The human eye is one of the most valuable and sensitive sense organs we own. It works like a tiny natural camera: it gathers light from the world around us and forms a sharp, real, inverted image on a light-sensitive screen at the back. Our brain then flips this image so that we see things the right way up. Understanding its parts helps us appreciate how vision actually works.
Main parts of the eye and what each does:
- Cornea: The transparent front bulge of the eye. Most of the bending (refraction) of incoming light happens here.
- Iris: The coloured ring (brown, black, etc.) that controls the size of the pupil.
- Pupil: The dark central opening. It widens in dim light and narrows in bright light to control how much light enters.
- Eye lens: A flexible, jelly-like convex lens that fine-tunes the focus so a sharp image lands on the retina.
- Ciliary muscles: The muscles that hold the lens and change its curvature (and hence its focal length).

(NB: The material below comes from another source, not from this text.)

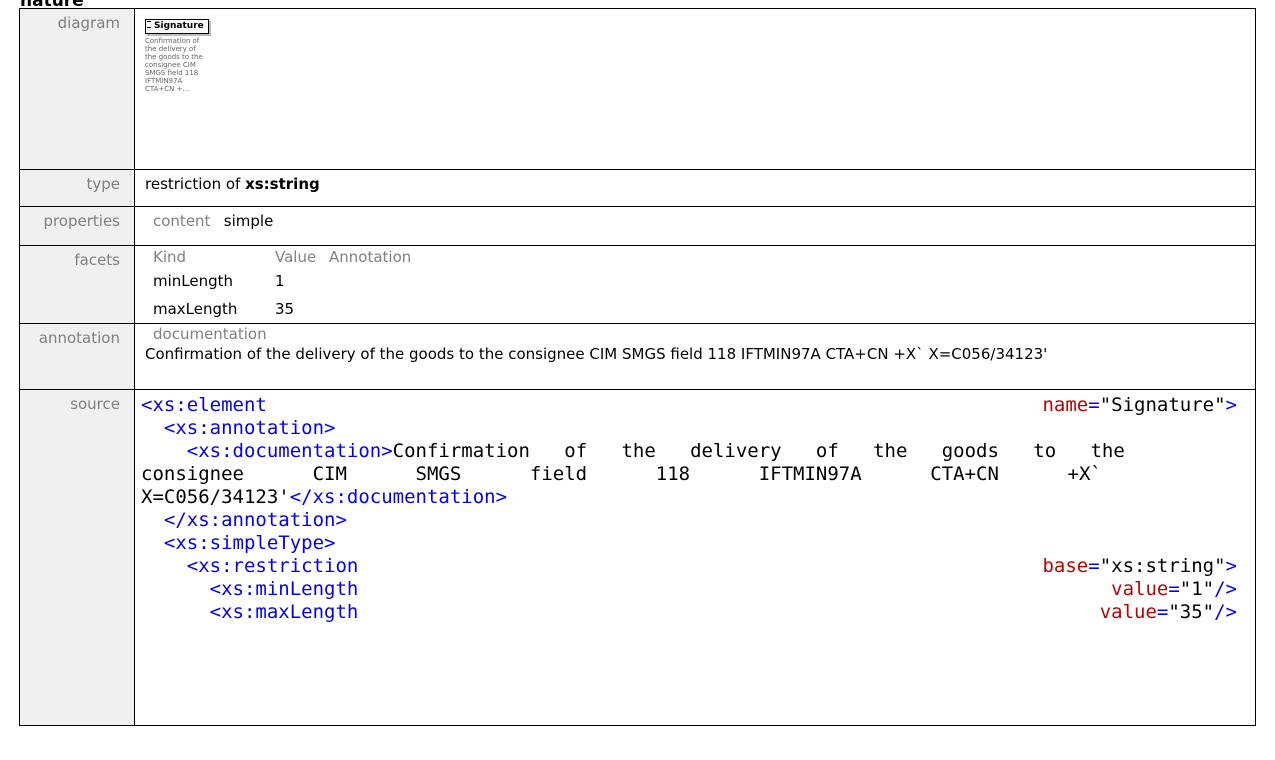  I want to click on type-cell: restriction of xs:string, so click(695, 188).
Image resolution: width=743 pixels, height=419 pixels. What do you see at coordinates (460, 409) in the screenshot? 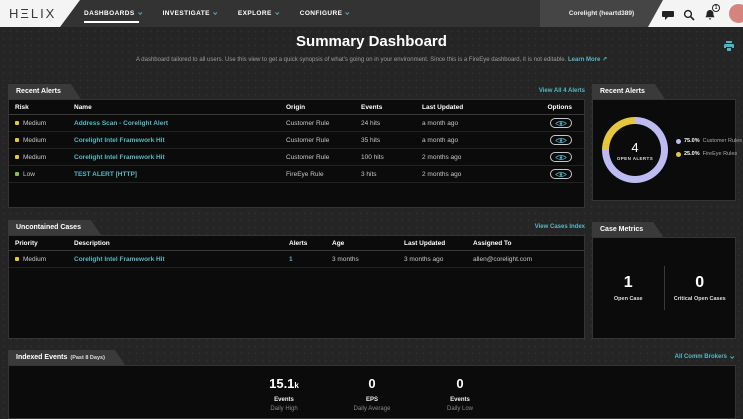
I see `daily-low-sublabel: Daily Low` at bounding box center [460, 409].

- Retina: The light-sensitive screen at the back. It is rich in nerve cells that convert light into electrical signals.
- Optic nerve: Carries these signals to the brain, where the image is interpreted.
Image formation: The eye lens forms a real, inverted and diminished image of the object on the retina. The brain corrects the inversion, so the world looks upright.
Power of accommodation: The ability of the eye lens to adjust its focal length so that we can clearly see both nearby and distant objects is called the power of accommodation. When we look at a distant object, the ciliary muscles relax, the lens becomes thin (less curved) and its focal length increases. When we look at a nearby object, the ciliary muscles contract, the lens becomes thick (more curved) and its focal length decreases. The focal length, however, cannot reduce below a certain limit.
Near point and far point: The closest distance at which the eye can see an object clearly without strain is the near point (least distance of distinct vision), about $25\,\text{cm}$ for a normal young adult. The farthest point an eye can see clearly is the far point, which for a normal eye is infinity. Persistence of vision: An image stays on the retina for about $\frac{1}{16}\,\text{s}$ after the object is removed; this is why fast still pictures (cinema) appear to move smoothly.